08-23-2010 – Day 20/Part
2 – Love is Jesus Christ
So apparently I was a complete a$$ yesterday. I misread the
entire the day. Laura and I sat down this morning and had a good talk. We were
heading out to martial arts class today and I wanted to clear the air and get
on the same page so we could have a good day. Laura told me that she tried very
hard yesterday to give us ‘us’ time by calling me outside to sit on the swing
together and talk and then again to spend time in the bedroom, talking before
bed. She told me that I was upset with her and wouldn’t talk. She was right, what
could I say? I apologized and told her that the day was stressful and that she
was right, I didn’t see her attempts to get us together and was rude and
inconsiderate. She hugged me and we ended up having a great day. On the way
home she suggested we go out for dinner so we came home, showered and got the
kids some pizza and went out for a date. We had a great evening, ate at a new
Japanese restaurant and talked about everything, us, other people’s
relationships and our future. I felt like the old Laura and I again. She did
tell me that she loved me again and that I shouldn’t questions why, that it was
her praying, her thinking and God’s plan that we are together. It sounded like
wise advice to me. I am just thankful that we are still together through all
I have been feeling much better since handing my life over
to God. I still get urges to check her e-mail, lean over her shoulder when she
is on Facebook, but I am controlling these much better. I haven’t felt really
jealous of anything she has said or done in a while now. God has calmed me and
given me a better view and understanding of my marriage and my wife.
I am a newer Christian, I only gave myself to God in April
(during the 1st Love Dare) so I am still learning. Today’s dare
asked me how I felt He has shown His love to me. That is easy! I prayed and He
softened my wife’s heart and He has guided Laura and I back together. He has
literally saved my life and my marriage. I prayed and He made huge changes in
my life and continues to do so every day. I am amazed every day at the changes
I have seen in my life since I allowed and welcomed God in. I am truly blessed.
Thank You God, for guiding my wife back to me.

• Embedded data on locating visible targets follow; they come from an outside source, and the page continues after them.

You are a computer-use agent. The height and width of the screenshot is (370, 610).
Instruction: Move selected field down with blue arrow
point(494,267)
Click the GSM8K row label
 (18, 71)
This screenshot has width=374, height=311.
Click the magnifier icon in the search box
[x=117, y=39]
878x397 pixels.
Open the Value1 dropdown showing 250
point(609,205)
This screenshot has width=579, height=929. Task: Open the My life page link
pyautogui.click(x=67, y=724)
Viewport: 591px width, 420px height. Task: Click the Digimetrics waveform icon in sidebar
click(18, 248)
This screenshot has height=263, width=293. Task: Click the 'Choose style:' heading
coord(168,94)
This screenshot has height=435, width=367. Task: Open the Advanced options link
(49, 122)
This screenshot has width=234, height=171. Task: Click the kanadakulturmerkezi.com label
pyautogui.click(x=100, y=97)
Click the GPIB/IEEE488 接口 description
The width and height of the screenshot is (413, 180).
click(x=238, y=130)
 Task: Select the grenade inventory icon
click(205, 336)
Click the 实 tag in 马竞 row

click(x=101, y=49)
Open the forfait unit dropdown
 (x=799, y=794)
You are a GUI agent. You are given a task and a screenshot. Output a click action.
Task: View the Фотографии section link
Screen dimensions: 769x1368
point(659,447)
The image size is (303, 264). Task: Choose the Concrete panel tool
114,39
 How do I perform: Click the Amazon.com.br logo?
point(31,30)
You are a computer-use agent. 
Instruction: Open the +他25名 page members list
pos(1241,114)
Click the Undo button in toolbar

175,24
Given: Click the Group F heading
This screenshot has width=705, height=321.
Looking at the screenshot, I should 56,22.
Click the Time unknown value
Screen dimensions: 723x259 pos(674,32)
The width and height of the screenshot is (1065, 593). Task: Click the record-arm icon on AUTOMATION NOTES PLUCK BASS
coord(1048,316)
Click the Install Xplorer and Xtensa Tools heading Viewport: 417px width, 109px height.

Thank You
God, for changing me for the better, and allowing me to stay as a family with
my wife and children. Thank You God, for giving me peace and making me calm,
helping to eliminate my jealousy and self doubt. Thank You God, for making me
happy again. Amen.
Praise Him always.... Now, as a new Christian. Seek, and you shall find, knock and it shall be open to you, ask, and you shall receive.
This is how you get to know Him better. Always seek Him out. Always knock to get to His love and always ask for His direction.
And when you are doing things in His honor you can never go wrong.
God bless you and your wife. But the journey is just getting started.